## Stated exercise
Convert the lines of the listing into a JSON list of strings, one string per line and no blank lines. Begin at the first line of the listing and end after the line that contains "coord(802,79)".

## Listing of text and element pointing
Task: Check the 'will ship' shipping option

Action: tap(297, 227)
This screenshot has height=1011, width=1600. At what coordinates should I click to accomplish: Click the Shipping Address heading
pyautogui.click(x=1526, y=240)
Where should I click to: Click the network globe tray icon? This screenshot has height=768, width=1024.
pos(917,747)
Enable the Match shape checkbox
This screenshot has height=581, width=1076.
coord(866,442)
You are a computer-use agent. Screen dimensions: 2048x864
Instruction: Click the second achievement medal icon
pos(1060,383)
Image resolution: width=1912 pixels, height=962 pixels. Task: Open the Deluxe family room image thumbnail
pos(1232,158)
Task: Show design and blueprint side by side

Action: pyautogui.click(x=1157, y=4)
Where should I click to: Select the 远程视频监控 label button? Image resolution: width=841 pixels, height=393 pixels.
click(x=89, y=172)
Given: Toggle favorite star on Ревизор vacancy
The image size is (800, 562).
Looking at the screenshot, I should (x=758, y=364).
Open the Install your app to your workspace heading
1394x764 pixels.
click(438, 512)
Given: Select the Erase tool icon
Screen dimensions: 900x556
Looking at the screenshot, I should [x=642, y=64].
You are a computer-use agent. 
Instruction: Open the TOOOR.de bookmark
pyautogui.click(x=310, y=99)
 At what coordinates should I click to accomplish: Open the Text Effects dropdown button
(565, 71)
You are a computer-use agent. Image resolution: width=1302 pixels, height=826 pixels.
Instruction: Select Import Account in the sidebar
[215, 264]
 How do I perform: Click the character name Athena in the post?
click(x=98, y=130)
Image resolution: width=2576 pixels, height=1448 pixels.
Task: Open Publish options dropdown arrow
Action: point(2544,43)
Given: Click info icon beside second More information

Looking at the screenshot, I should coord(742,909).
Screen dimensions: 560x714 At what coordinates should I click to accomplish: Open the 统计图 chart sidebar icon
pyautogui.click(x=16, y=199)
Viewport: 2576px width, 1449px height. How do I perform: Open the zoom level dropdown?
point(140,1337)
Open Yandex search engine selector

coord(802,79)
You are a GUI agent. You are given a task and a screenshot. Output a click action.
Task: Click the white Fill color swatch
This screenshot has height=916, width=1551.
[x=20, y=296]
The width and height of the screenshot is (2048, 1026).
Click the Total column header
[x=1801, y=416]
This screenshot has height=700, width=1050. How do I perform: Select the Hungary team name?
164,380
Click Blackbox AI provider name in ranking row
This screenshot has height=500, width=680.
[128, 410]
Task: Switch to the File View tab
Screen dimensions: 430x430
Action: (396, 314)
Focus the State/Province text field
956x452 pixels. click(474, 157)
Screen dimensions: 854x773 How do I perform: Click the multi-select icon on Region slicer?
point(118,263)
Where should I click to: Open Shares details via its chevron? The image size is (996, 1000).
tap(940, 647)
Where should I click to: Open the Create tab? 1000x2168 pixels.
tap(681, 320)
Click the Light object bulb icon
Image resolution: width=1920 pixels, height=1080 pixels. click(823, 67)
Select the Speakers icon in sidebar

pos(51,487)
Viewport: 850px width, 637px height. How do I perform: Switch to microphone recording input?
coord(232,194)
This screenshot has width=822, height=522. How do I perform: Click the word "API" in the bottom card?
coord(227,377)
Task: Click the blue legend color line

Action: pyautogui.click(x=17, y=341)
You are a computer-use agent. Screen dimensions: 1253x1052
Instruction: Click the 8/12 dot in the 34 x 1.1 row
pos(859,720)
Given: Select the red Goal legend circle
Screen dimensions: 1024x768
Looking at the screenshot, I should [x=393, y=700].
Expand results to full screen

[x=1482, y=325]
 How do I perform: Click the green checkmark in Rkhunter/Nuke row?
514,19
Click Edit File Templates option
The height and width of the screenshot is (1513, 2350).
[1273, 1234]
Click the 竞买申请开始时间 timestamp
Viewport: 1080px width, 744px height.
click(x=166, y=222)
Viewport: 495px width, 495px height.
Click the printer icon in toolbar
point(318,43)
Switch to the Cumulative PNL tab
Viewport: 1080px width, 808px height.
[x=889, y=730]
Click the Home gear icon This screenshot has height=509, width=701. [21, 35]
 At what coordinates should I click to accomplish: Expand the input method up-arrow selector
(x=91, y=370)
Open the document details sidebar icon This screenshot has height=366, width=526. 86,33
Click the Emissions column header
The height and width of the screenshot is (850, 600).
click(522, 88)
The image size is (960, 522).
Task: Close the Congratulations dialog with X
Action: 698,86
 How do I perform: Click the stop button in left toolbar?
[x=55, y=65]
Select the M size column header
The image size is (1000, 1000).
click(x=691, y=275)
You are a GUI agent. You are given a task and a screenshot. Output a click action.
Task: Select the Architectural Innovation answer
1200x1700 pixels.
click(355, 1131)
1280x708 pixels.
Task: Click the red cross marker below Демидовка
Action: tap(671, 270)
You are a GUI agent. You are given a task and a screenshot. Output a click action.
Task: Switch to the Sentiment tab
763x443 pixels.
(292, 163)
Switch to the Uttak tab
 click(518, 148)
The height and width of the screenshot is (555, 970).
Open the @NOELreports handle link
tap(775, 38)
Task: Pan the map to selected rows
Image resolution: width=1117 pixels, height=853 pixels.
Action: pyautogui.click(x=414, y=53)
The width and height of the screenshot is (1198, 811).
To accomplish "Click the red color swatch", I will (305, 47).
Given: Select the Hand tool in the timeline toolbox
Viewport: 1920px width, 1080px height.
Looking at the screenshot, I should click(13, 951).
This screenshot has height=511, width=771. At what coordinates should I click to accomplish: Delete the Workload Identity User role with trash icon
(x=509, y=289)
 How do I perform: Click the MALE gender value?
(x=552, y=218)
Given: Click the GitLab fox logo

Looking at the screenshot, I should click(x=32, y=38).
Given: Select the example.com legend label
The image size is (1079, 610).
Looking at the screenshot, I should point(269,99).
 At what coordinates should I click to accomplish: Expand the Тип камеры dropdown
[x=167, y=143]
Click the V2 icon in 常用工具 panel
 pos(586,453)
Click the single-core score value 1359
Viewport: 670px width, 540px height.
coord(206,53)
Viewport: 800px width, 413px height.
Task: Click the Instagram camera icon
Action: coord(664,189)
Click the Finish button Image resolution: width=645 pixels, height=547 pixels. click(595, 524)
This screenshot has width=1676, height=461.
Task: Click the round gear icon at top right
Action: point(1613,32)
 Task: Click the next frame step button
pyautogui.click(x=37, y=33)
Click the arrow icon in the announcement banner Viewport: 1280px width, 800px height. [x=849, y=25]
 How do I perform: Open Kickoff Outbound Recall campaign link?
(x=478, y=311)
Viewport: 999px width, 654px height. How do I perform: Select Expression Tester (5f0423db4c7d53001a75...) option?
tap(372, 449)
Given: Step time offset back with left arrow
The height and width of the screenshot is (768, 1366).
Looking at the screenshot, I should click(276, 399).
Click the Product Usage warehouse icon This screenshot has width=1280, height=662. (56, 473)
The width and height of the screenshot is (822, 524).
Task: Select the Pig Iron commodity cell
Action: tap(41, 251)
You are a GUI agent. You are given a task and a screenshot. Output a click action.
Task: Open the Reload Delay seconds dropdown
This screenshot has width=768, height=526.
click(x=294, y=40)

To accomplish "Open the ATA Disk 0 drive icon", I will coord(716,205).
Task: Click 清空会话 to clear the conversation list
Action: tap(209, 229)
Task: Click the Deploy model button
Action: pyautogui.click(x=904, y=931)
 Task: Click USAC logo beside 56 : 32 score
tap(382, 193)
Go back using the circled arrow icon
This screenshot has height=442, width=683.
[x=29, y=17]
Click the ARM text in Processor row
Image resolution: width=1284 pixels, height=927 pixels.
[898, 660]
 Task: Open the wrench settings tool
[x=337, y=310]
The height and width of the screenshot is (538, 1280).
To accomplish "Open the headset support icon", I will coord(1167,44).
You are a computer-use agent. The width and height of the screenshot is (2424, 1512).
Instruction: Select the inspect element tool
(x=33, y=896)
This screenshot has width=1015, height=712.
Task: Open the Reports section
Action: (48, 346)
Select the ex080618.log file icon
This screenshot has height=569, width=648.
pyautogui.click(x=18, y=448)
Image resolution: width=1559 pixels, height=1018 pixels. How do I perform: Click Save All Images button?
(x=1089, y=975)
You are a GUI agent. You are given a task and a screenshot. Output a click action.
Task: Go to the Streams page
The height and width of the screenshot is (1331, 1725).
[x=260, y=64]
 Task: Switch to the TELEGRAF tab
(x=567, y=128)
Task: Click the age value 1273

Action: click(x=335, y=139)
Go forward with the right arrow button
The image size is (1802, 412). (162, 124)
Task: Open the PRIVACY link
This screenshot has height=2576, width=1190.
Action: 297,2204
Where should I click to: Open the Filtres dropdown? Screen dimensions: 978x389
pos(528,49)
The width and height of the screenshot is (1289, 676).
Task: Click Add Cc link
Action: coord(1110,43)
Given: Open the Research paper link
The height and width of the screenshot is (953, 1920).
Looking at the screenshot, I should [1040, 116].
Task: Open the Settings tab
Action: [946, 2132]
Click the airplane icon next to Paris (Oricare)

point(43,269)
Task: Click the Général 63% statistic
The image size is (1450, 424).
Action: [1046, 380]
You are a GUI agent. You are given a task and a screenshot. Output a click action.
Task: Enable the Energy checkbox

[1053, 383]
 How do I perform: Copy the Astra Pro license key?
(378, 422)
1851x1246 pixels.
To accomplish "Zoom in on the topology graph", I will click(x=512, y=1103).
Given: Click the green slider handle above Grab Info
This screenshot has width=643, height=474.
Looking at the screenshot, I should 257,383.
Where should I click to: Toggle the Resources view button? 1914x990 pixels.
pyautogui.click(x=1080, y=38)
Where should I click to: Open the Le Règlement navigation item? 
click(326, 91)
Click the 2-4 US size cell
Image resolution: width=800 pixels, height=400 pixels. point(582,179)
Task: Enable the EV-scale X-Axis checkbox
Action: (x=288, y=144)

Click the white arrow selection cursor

## Finished answer
[
  "Task: Check the 'will ship' shipping option",
  "Action: tap(297, 227)",
  "This screenshot has height=1011, width=1600. At what coordinates should I click to accomplish: Click the Shipping Address heading",
  "pyautogui.click(x=1526, y=240)",
  "Where should I click to: Click the network globe tray icon? This screenshot has height=768, width=1024.",
  "pos(917,747)",
  "Enable the Match shape checkbox",
  "This screenshot has height=581, width=1076.",
  "coord(866,442)",
  "You are a computer-use agent. Screen dimensions: 2048x864",
  "Instruction: Click the second achievement medal icon",
  "pos(1060,383)",
  "Image resolution: width=1912 pixels, height=962 pixels. Task: Open the Deluxe family room image thumbnail",
  "pos(1232,158)",
  "Task: Show design and blueprint side by side",
  "Action: pyautogui.click(x=1157, y=4)",
  "Where should I click to: Select the 远程视频监控 label button? Image resolution: width=841 pixels, height=393 pixels.",
  "click(x=89, y=172)",
  "Given: Toggle favorite star on Ревизор vacancy",
  "The image size is (800, 562).",
  "Looking at the screenshot, I should (x=758, y=364).",
  "Open the Install your app to your workspace heading",
  "1394x764 pixels.",
  "click(438, 512)",
  "Given: Select the Erase tool icon",
  "Screen dimensions: 900x556",
  "Looking at the screenshot, I should [x=642, y=64].",
  "You are a computer-use agent. ",
  "Instruction: Open the TOOOR.de bookmark",
  "pyautogui.click(x=310, y=99)",
  " At what coordinates should I click to accomplish: Open the Text Effects dropdown button",
  "(565, 71)",
  "You are a computer-use agent. Image resolution: width=1302 pixels, height=826 pixels.",
  "Instruction: Select Import Account in the sidebar",
  "[215, 264]",
  " How do I perform: Click the character name Athena in the post?",
  "click(x=98, y=130)",
  "Image resolution: width=2576 pixels, height=1448 pixels.",
  "Task: Open Publish options dropdown arrow",
  "Action: point(2544,43)",
  "Given: Click info icon beside second More information",
  "Looking at the screenshot, I should coord(742,909).",
  "Screen dimensions: 560x714 At what coordinates should I click to accomplish: Open the 统计图 chart sidebar icon",
  "pyautogui.click(x=16, y=199)",
  "Viewport: 2576px width, 1449px height. How do I perform: Open the zoom level dropdown?",
  "point(140,1337)",
  "Open Yandex search engine selector",
  "coord(802,79)"
]